▶ Stored items
------------------------------------------------

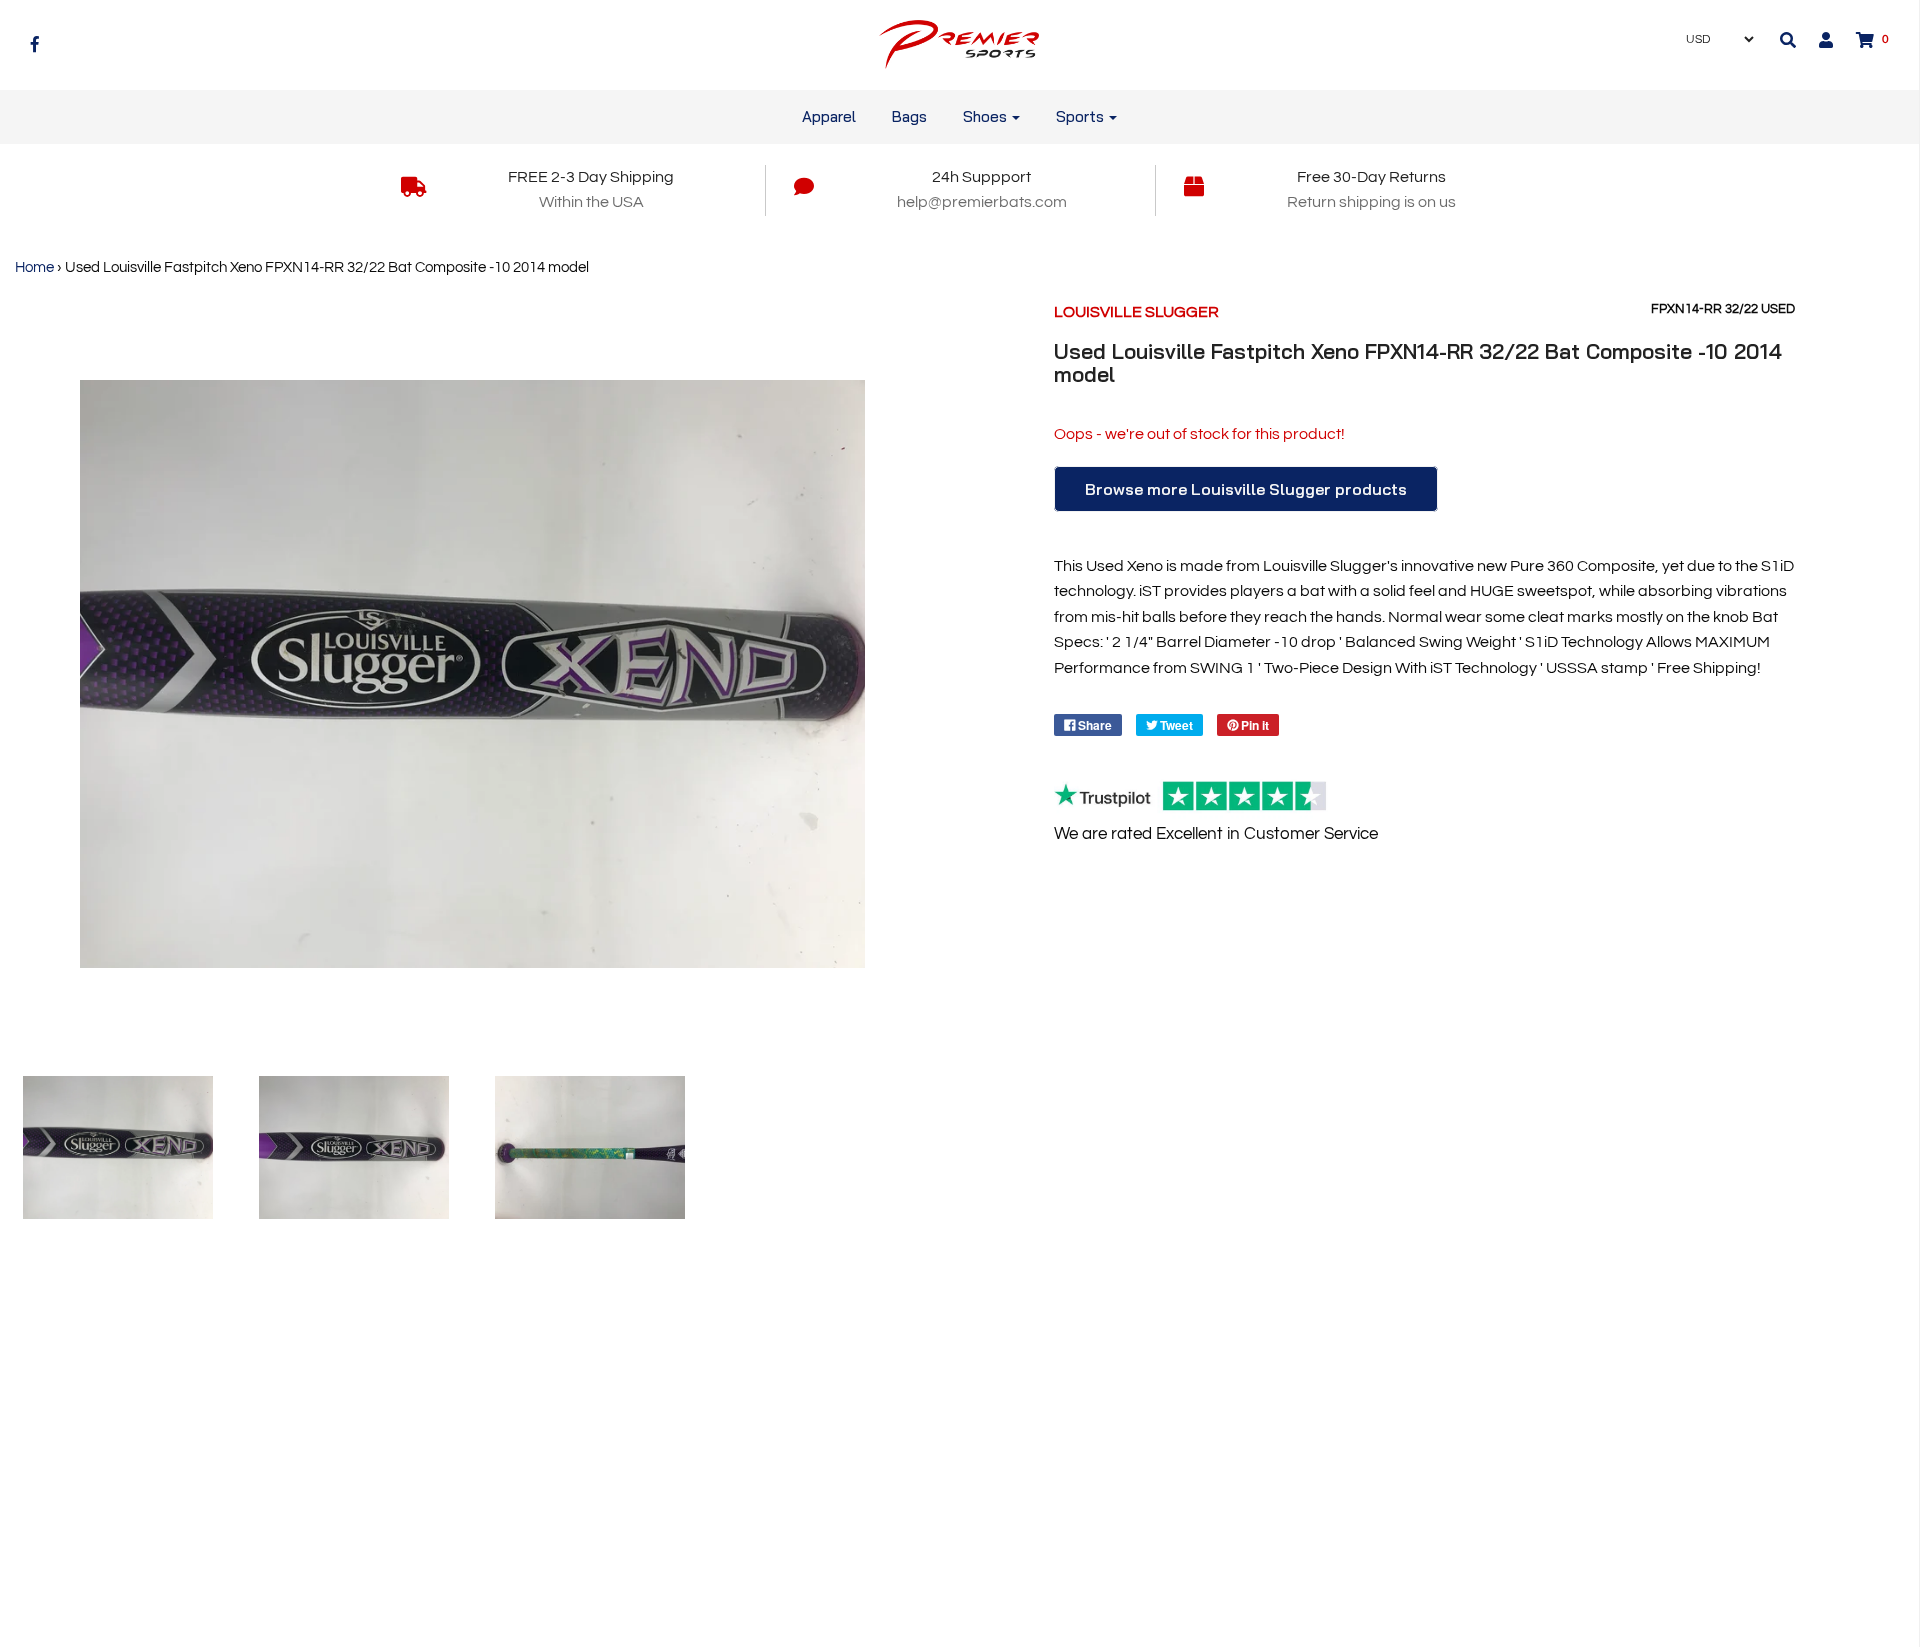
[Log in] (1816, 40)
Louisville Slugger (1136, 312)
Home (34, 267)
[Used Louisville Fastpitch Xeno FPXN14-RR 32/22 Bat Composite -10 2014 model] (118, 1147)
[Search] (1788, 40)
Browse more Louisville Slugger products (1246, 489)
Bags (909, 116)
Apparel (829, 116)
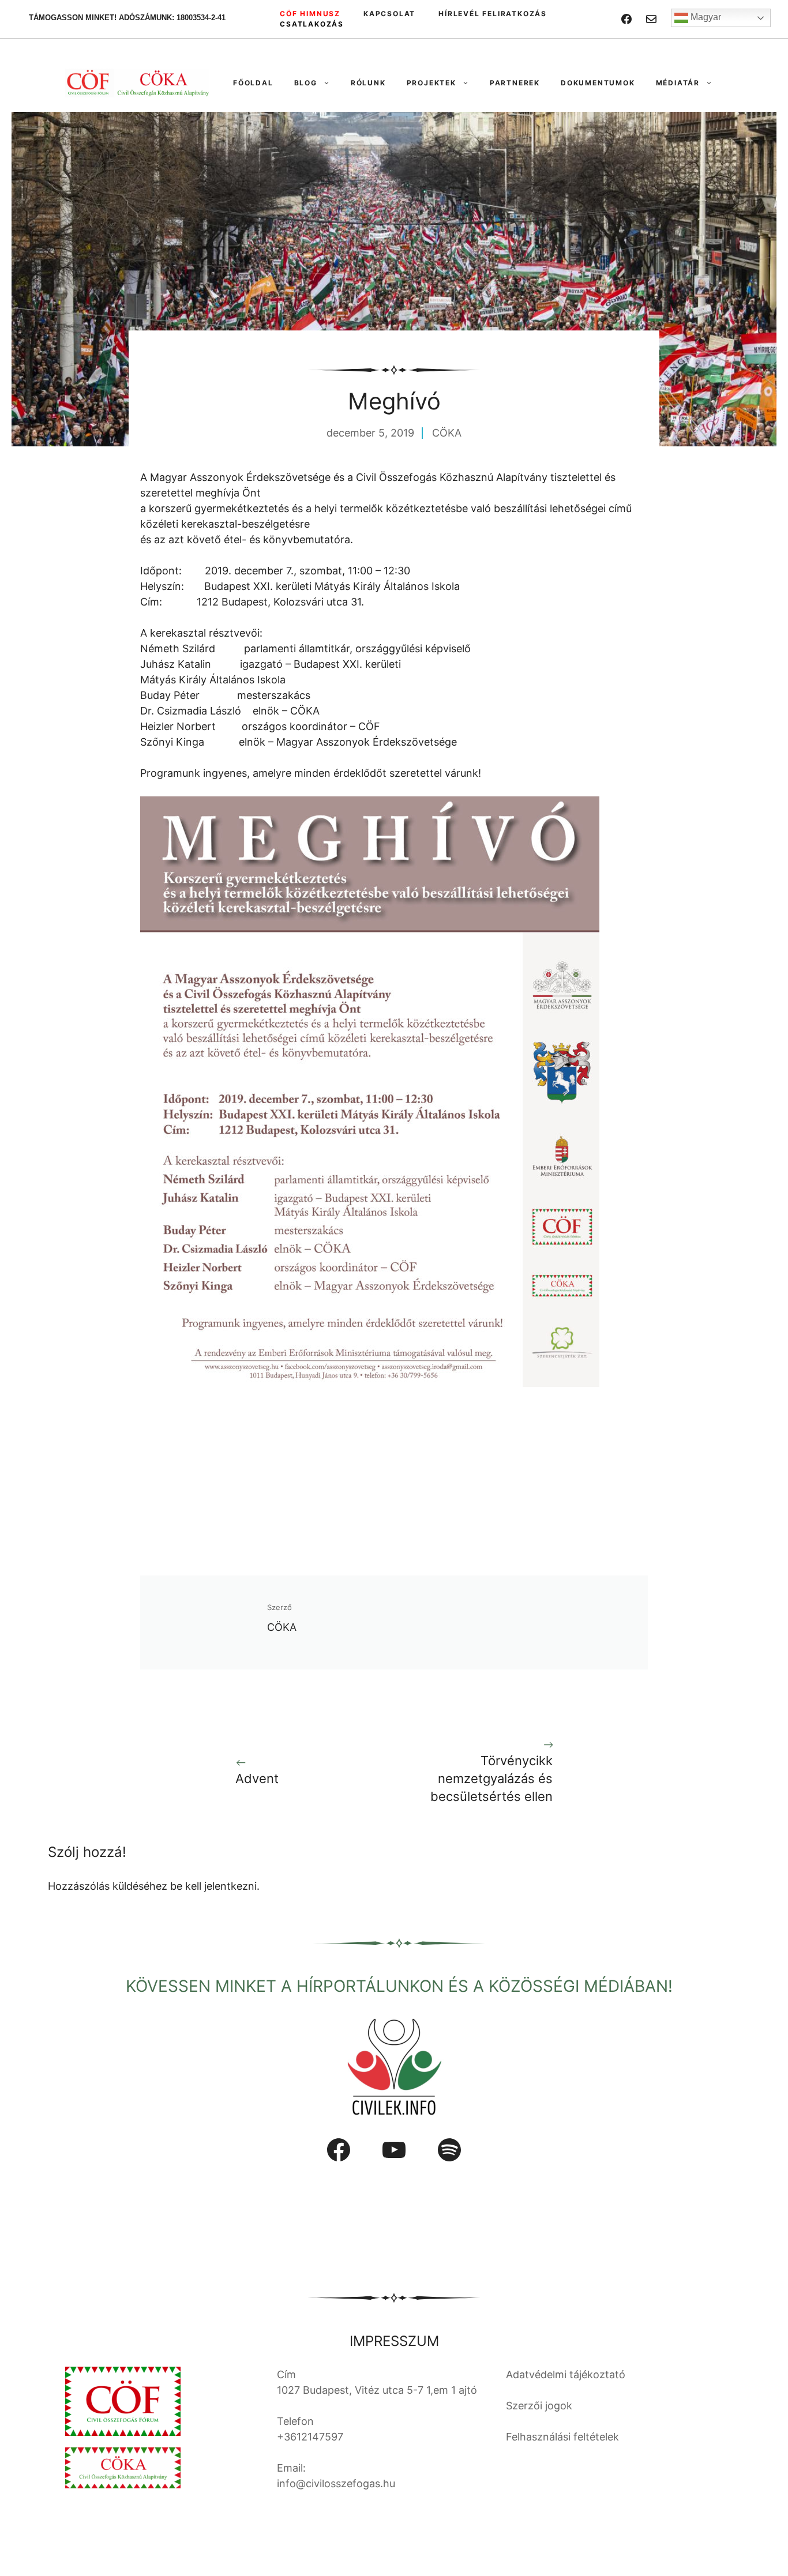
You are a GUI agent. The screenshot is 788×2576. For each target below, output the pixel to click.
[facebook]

------------------------------------------------

▶ What is being asked
When the line containing "Browse more Louisville" is reached, write out that line and each one after it exactly, ending with the last line of the records; pictures are not copied.

▶ Task output
Browse more Louisville Slugger products (1246, 489)
Bags (909, 116)
Apparel (829, 116)
You are a GUI agent. The screenshot is 788×2576. For each target below, output the pixel to click.
[facebook]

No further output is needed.